Under the Citizenship Act, 1955, a person can be granted citizenship in four ways, namely (i) by birth; (ii) by descent; (iii) by registration; and (iv) by naturalisation. The CAA has modified the provisions and procedure related to grant of citizenship by naturalisation. Prior to the enactment of the CAA, any legal migrant (i.e. a person who entered India with a valid passport and visa) who was residing in India for an aggregate period of at least 12 years from the date of application became eligible to be considered for grant of Indian citizenship. Pertinently, this eligibility was in no manner linked to the religion of the migrant seeking Indian citizenship. Moreover, the Citizenship Act did not provide for grant of citizenship to illegal migrants in any circumstances, irrespective of their religion and the time spent in India.
What has CAA changed?
The CAA aims to provide fast track Indian citizenship to illegal migrants belonging to Hindu, Buddhist, Christian, Jain, Sikh and Parsi religion who came to India from Afghanistan, Pakistan and Bangladesh before 31 December 2014. Notably, the CAA specifically excludes Muslims from the ambit of the Act. Since the CAA requires these non-Muslim illegal migrants to have been residing in India for a period of at least 5 years from the date of application, they will become eligible to be considered for citizenship on and after 31 December 2019.
The intent of the law presumably is to provide refuge to the above class of non-Muslim illegal migrants who suffer religious persecution in Afghanistan, Pakistan and Bangladesh on account of their minority status.

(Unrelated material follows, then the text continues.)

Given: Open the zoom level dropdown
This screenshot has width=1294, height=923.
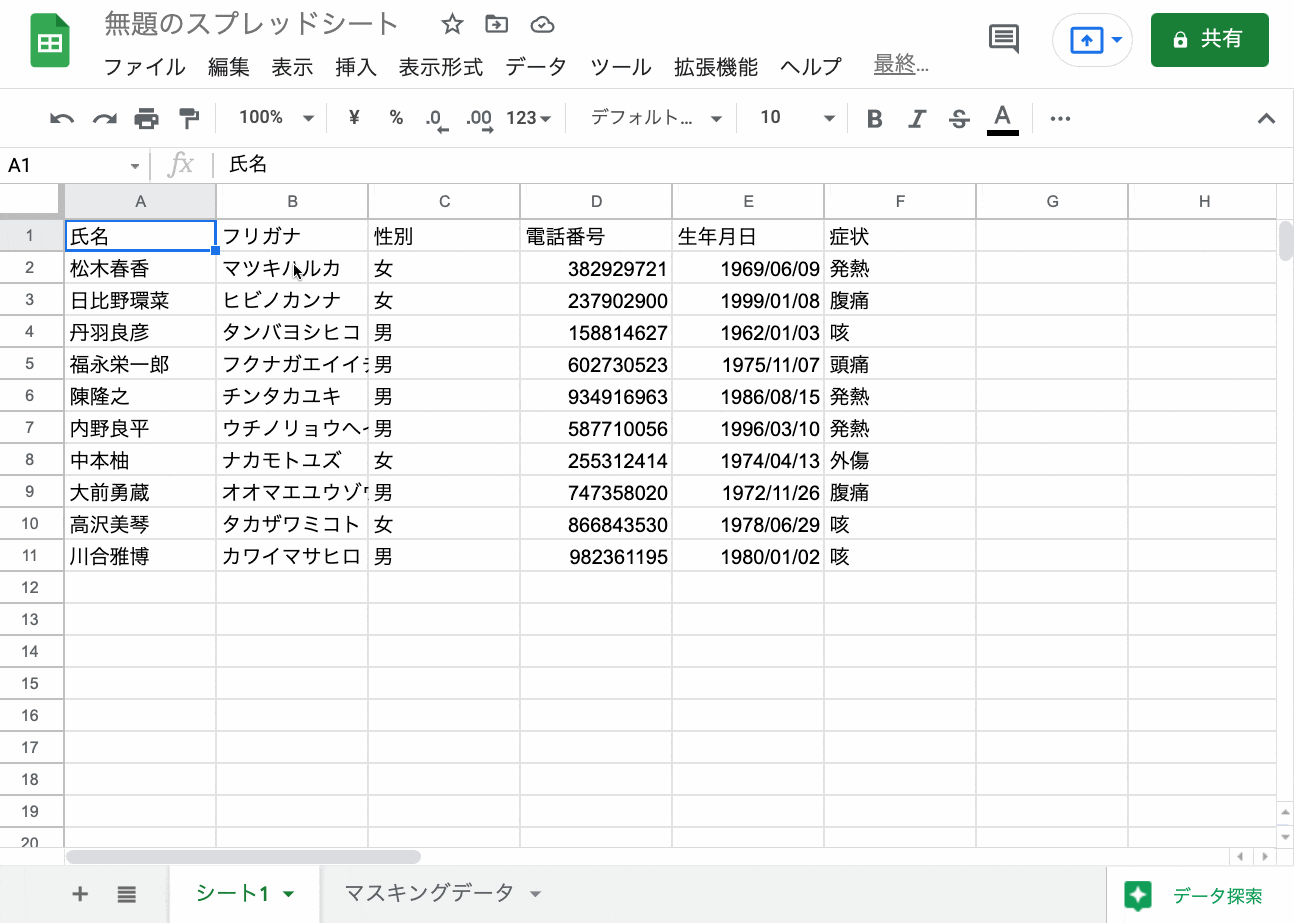Looking at the screenshot, I should tap(272, 117).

Notably, the CAA does not include Ahmadiyas and Shias of Pakistan or Rohingya Muslims of Myanmar who also suffer religious persecution in their respective countries.

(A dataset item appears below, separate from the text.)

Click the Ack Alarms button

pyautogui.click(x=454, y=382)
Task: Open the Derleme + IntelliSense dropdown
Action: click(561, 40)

So, why is the CAA unconstitutional?
There is plenty wrong with the CAA, starting with some of its contentious provisions being blatantly violative of Article 14 of our Constitution, which applies to all persons within the territory of India, including illegal migrants. Let me elucidate each point in detail.
Article 14 of the Constitution prohibits the State from framing laws which are arbitrary and suffer from a patent non-application of mind. Therefore, any law that is framed needs to have a rational nexus or connection with the purported objective that the law seeks to achieve. While the objective is not clearly discernible from the text of the CAA, the government has argued that it seeks to provide refuge to religiously persecuted minorities from three neighbouring states where Islam is the State religion. It is puzzling to note that if the intention of the CAA was to provide refuge to religiously persecuted migrants, then all such migrants which have crossed over before December 2014 ought to have been treated equally and considered as one class, irrespective of their religion. However, cherry picking of certain specific countries to give undue preference to one religious community to the detriment of the other is capricious and against the principles enshrined in Article 14.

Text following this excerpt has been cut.